## Consigne de travail 1
Selon le texte fourni sur le dossier pharmaceutique, sur combien de mois l'historique des dispensations s'affiche-t-il aujourd'hui ?
## Consigne de travail 2
Rédigez la suite du texte sur le dossier pharmaceutique en partant de l'intertitre « Consentement. ».

Ils auraient pu disparaître corps et âme, engloutis par la vague du Ségur du numérique. Il n’en a rien été. « Les 40 millions de dossiers pharmaceutiques (DP) actifs sont toujours utilisés au quotidien par les pharmaciens afin de sécuriser les délivrances », rappelle Olivier Porte, le directeur des technologies en santé du Conseil national de l’Ordre des pharmaciens (CNOP), à l’origine de la création du DP en 2007, qui couvre aujourd’hui les trois quarts de la patientèle poussant les portes des officines.

Le DP a même profité de l’opportunité du Ségur pour évoluer. « Le décret du 4 avril 2023 ayant fait sauter la limite des quatre mois d’affichage de l’historique des dispensations, nous sommes aujourd’hui passés à douze mois, souligne Olivier Porte. Ce décret nous a aussi permis d’afficher le nom de la pharmacie qui a dispensé les médicaments dans l’historique. » Autre fonctionnalité déjà opérationnelle, la connexion au DP via l’application carte Vitale nichée dans les smartphones des patients. « Tous les logiciels de gestion d’officine (LGO) sont aujourd’hui en capacité de capturer les traits d’identité sur cette application afin de lancer la connexion au DP », assure cet acteur de la transformation numérique de notre système de santé.

Consentement.

## Enregistrements extraits

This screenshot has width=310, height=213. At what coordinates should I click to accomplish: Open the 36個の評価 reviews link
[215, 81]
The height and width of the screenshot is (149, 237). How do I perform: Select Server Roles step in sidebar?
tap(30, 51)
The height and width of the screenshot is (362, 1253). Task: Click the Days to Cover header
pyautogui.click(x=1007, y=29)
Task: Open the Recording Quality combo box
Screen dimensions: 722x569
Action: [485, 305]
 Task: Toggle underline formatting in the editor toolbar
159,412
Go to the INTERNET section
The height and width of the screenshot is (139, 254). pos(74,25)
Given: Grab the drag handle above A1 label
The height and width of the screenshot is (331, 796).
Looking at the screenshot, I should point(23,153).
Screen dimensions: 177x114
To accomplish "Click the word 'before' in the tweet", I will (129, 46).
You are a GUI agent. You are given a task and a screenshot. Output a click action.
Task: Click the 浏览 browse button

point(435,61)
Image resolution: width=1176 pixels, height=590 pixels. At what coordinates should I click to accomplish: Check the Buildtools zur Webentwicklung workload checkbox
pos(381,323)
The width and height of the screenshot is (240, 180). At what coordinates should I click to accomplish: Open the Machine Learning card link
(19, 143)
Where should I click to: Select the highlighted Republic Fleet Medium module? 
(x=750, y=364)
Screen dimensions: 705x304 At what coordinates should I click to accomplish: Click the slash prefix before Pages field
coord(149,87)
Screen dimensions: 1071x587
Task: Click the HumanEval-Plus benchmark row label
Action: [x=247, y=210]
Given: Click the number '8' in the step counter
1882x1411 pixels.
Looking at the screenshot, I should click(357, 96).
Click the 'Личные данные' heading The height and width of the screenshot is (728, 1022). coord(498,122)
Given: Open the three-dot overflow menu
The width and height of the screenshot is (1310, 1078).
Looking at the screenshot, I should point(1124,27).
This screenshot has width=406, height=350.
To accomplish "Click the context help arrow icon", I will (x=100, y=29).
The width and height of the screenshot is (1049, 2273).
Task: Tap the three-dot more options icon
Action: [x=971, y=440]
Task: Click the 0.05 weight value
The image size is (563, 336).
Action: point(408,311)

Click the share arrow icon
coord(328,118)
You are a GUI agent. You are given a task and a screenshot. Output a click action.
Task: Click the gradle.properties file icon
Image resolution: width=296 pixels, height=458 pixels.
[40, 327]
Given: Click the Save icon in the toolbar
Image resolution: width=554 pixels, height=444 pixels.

## Réponse rédigée 1
Il s'affiche aujourd'hui sur douze mois.

## Réponse rédigée 2
Le décret du 4 avril introduit également un changement dans le mode de création du DP. « Jusqu’à présent, le régime du consentement nécessitait d’obtenir l’accord du patient au comptoir pour pouvoir créer son dossier pharmaceutique, rappelle Olivier Porte. Désormais, c’est le régime de l’opt-out qui prévaut. Comme pour Mon espace santé (MES), les patients n’ayant pas encore de DP ouverts recevront de la part de l’Ordre des pharmaciens un message avec un lien où ils pourront exercer librement leurs droits. Si, au bout de six semaines, un patient n’a réalisé aucune action, nous considérerons qu’il accepte la création de son DP. » Ce fameux décret introduit une autre contrainte pour les pharmaciens, qui impacte aussi la création des nouveaux DP. « Pour pouvoir procéder à la collecte des coordonnées du patient, les pharmaciens doivent qualifier son identité nationale de santé (INS) en interrogeant le téléservice INSi de l’Assurance maladie et le valider au comptoir en lui demandant une pièce d’identité, explique Olivier Porte. Aujourd’hui, près de dix millions d’INS ont déjà été collectés. Il nous en manque 30 millions. » L’introduction de ces deux obligations n’a pas été sans conséquence. « Le décret est paru le 4 avril 2023. Le lendemain, nous avons interrompu la création des nouveaux DP, confie Olivier Porte. Mais aujourd’hui, 95 % des officines disposent de LGO capables de gérer l’opt-out et la qualification de l’INS. Nous devrions donc relancer les ouvertures de DP d’ici quelques semaines. »

Nouvelle vague.

La vague 2 du Ségur devrait apporter une nouvelle fonctionnalité : la possibilité d’alimenter le DP avec les médicaments sans ordonnance (OTC) délivrés sans présentation de la carte Vitale. « À condition que l’INS du patient ait été qualifiée par l’équipe officinale », rappelle le directeur des technologies en santé du CNOP. Mais la vague 2 devrait surtout entraîner une innovation de taille : l’alimentation du dossier médical personnel (DMP) par le DP. « Ce sujet est un vieux serpent de mer, concède Olivier Porte. Depuis 2007, nous avons des échanges réguliers avec la Caisse nationale de l’Assurance maladie (CNAM) et la délégation au numérique en santé (DNS) pour lancer le chantier. Tout ce que je peux vous dire, c’est que l’Ordre est toujours très demandeur pour avancer sur ce sujet. »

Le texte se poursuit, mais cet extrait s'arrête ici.